ゴンドラは天井、床、扉までが透明で、どこから見ても景色が見える最高のものだった。限定4つだけ回っているそれは、人気ではあったが、運良く乗ることができた。
「うわぁ、キレイ!下も見えちゃうんだ、ちょっとスリリング!」
「上から見るとまた違うな。……キレイ……」
窓に張り付くようにして外を眺める遊弥に、涼華は胸が熱くなった。遊弥の言動一つ一つに、こんなにも心踊らされる。
(…あぁ、マジでゆーちゃんのこと、好きなんだなぁ)
涼華は携帯電話を取り出すと、カメラモードを切り替えて、遊弥を手招いた。
「頂上行ったらさ、写メ撮ろうよ。

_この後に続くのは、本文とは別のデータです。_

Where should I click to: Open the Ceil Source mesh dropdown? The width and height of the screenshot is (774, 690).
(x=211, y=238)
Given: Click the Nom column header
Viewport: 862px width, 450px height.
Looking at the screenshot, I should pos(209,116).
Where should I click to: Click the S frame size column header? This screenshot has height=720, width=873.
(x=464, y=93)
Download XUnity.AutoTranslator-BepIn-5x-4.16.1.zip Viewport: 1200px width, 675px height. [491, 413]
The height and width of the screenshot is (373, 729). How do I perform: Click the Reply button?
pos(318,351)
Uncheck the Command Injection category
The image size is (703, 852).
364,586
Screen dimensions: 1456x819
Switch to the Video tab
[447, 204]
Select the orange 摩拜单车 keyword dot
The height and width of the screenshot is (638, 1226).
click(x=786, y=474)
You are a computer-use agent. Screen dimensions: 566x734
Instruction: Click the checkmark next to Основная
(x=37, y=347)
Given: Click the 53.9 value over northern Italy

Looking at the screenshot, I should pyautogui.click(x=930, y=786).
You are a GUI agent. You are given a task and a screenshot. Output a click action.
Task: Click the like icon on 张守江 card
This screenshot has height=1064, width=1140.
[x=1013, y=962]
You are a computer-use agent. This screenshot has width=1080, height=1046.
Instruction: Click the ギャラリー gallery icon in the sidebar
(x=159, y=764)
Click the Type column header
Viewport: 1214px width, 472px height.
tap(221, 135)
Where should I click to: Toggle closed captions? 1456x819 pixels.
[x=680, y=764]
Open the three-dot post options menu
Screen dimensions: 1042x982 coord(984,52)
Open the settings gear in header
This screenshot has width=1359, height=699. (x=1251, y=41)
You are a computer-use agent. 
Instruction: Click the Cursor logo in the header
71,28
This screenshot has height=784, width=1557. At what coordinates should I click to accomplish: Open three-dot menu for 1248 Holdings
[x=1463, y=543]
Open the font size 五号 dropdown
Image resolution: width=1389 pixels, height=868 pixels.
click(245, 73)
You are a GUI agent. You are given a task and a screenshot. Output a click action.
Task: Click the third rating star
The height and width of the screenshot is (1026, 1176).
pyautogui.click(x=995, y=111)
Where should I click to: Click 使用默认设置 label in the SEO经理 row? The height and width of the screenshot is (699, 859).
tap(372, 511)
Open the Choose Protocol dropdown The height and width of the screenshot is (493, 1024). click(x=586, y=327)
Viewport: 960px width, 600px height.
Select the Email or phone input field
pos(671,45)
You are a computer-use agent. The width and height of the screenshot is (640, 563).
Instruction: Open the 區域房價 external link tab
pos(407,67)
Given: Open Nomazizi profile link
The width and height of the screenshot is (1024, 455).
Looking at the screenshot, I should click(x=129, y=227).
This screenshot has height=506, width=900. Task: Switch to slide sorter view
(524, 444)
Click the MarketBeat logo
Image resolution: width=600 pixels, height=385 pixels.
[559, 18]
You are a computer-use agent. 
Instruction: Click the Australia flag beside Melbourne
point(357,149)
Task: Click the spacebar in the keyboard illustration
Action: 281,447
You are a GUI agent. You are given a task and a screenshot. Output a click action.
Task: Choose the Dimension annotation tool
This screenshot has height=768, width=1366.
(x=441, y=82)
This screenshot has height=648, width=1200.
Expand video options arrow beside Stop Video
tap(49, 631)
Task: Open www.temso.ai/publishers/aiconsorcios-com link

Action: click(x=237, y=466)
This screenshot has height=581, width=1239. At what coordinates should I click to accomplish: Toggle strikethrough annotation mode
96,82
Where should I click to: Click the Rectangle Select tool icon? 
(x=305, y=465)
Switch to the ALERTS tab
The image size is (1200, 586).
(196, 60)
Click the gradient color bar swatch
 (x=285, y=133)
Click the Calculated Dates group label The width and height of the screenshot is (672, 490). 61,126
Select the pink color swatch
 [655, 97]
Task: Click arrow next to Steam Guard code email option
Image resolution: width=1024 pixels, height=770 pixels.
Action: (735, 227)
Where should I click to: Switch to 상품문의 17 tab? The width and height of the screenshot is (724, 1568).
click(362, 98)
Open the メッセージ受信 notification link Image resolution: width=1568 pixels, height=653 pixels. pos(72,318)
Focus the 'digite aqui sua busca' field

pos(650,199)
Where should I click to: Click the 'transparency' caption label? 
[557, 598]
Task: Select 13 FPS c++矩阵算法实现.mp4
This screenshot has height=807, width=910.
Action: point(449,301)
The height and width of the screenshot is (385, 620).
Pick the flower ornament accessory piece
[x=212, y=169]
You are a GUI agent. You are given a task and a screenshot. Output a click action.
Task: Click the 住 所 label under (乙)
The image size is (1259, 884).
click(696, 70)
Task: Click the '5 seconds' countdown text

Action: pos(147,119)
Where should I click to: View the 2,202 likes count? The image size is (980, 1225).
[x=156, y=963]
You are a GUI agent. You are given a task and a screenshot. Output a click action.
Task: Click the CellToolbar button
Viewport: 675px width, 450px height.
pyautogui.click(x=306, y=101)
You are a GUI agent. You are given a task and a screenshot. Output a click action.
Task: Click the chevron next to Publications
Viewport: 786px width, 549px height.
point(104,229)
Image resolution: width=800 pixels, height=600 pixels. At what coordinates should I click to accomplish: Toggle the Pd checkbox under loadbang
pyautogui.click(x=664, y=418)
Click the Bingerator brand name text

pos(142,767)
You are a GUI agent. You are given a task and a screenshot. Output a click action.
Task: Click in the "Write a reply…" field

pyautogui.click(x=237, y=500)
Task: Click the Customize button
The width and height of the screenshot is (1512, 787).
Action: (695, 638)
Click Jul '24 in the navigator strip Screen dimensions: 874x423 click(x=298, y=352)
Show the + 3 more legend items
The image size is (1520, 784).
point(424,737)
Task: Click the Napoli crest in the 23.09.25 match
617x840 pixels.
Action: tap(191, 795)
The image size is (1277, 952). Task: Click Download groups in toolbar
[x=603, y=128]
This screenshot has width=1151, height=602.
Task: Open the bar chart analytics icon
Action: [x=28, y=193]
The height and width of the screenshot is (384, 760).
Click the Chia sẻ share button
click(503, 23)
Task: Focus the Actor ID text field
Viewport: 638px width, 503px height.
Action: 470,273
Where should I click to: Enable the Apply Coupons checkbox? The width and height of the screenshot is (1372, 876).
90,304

記念にさ」
「でも、さ………」
しかし、遊弥は困ったように目を泳がせた。疑問に思って「どうして?」と尋ねると、遊弥は心配そうに言った。
「…傾いたら危なくねぇか?」
「は………」
思わず涼華はきょとんとしてしまう。野獣とも呼ばれ、女子高生最強の遊弥が、まさかそんな子供のようなことを言うとは。
涼華は笑った。
「傾かないから!ほら、早くこっちに」
恐る恐るこちらに移動してくる遊弥の手を取り、隣に座らせた涼華は、携帯電話を構える。
「ほら、撮るよ?」
「お、おぅ…」
カメラのシャッターボタンを押す瞬間、涼華は言った。
「ねぇ、こっち向いて」
「…え?」
不思議そうにこちらに顔を向けた遊弥の唇に、涼華は自分のそれを押しつけた。
機械の音が鳴り、一瞬の出来事ではあったが、それが携帯電話の画像フォルダに保存された。
「お、おおおお前っ……!」
慌てふためく遊弥に、涼華は悪戯っぽく微笑んでみせた。
「ごちそーさまっ♪」
そして、涼華は火照った顔を押さえ付けた。
(暗くて良かった。こんな顔見せられないもん)
観覧車の頂上でキスしたら、
(両思いになれるって、言うよね?)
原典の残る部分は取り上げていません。